Quel est le rôle des programmes de prévention, de l'utilisation des dentifrices fluorés, des vernis fluorés, des scellements de sillons, de l'augmentation du niveau de vie, de l'augmentation de la prise d'antibiotiques, de l'évaluation des patients ou des groupes à risque carieux ?

Autant de questions d'actualité qui sont posées aux experts des 4 pays qui sont invités à s'exprimer lors de cette séance européenne !

Source: Docteur Y. Haïkel


LA PRISE EN CHARGE DES PATIENTS ET LES DIFFERENTS SYSTEMES DE SANTE EN EUROPE


Séance Forum du mercredi 27 novembre - 9h30 à 12h30

Alors qu'un véritable débat se fait jour en France sur le rôle de l'Etat et le niveau d'implication et de prise en charge de l'Assurance Maladie dans le cadre de la santé dentaire, il est apparu intéressant de comparer, à l'occasion du Congrès de l'ADF, les différents systèmes de santé et de financement existant en Europe.

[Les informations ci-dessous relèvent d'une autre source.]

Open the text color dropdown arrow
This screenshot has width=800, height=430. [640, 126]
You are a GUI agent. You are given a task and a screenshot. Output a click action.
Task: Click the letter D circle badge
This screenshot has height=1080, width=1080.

« L'Europe sociale » entraînera-t-elle une harmonisation des systèmes de santé ? Quelles sont leurs avantages et leurs inconvénients pour la santé de la population ? Ces questions seront abordées par la présentation de témoignages sur les systèmes existants actuellement en Angleterre, Allemagne, Finlande, Italie et France.

Aujourd'hui, on peut estimer qu'il existe trois types de systèmes de santé :

- un système public basé sur la prise en charge complète des problèmes bucco-dentaires par l'Etat, c'est le cas de l'Angleterre et la Finlande.
Le praticien est un employé, il perçoit une rémunération fixe, indépendante de son niveau de performance. L'accent est mis sur la prévention et la responsabilisation du patient est difficile ; il est soumis au système sans valorisation individuelle.

- un système avec assurance géré par l'Etat qui permet aux praticiens de pratiquer librement, mais, sous contrôle des accords contractuels prévus par la loi.
Le système fonctionne sur l'ensemble ou partie des prestations de santé possibles mais est directement lié à la richesse du pays ou à la volonté politique d'accorder ou non les moyens financiers d'une politique de santé de haut niveau.
Ce systèmes est appliqué en France et en Allemagne.

- un système régi par le droit privé totalement libre où l'Etat n'intervient jamais, c'est le cas de l'Italie et de la Suisse.

Les soins sont alors performants tout en n'étant accessibles qu'à une partie de la population ayant les moyens financiers de se les payer. Les autres se trouvent exclus du système de santé et si l'Etat ne fait rien pour eux, les résultats sociaux sont mauvais voire indésirables.


Est-il possible d'envisager des situations intermédiaires de ces trois systèmes ?

Est-il possible d'envisager une redéfinition du « panier de soins » ou plutôt du « panier de santé dentaire », autant de questions à soulever par les professionnels dentaires pour répondre à leur mission de santé publique.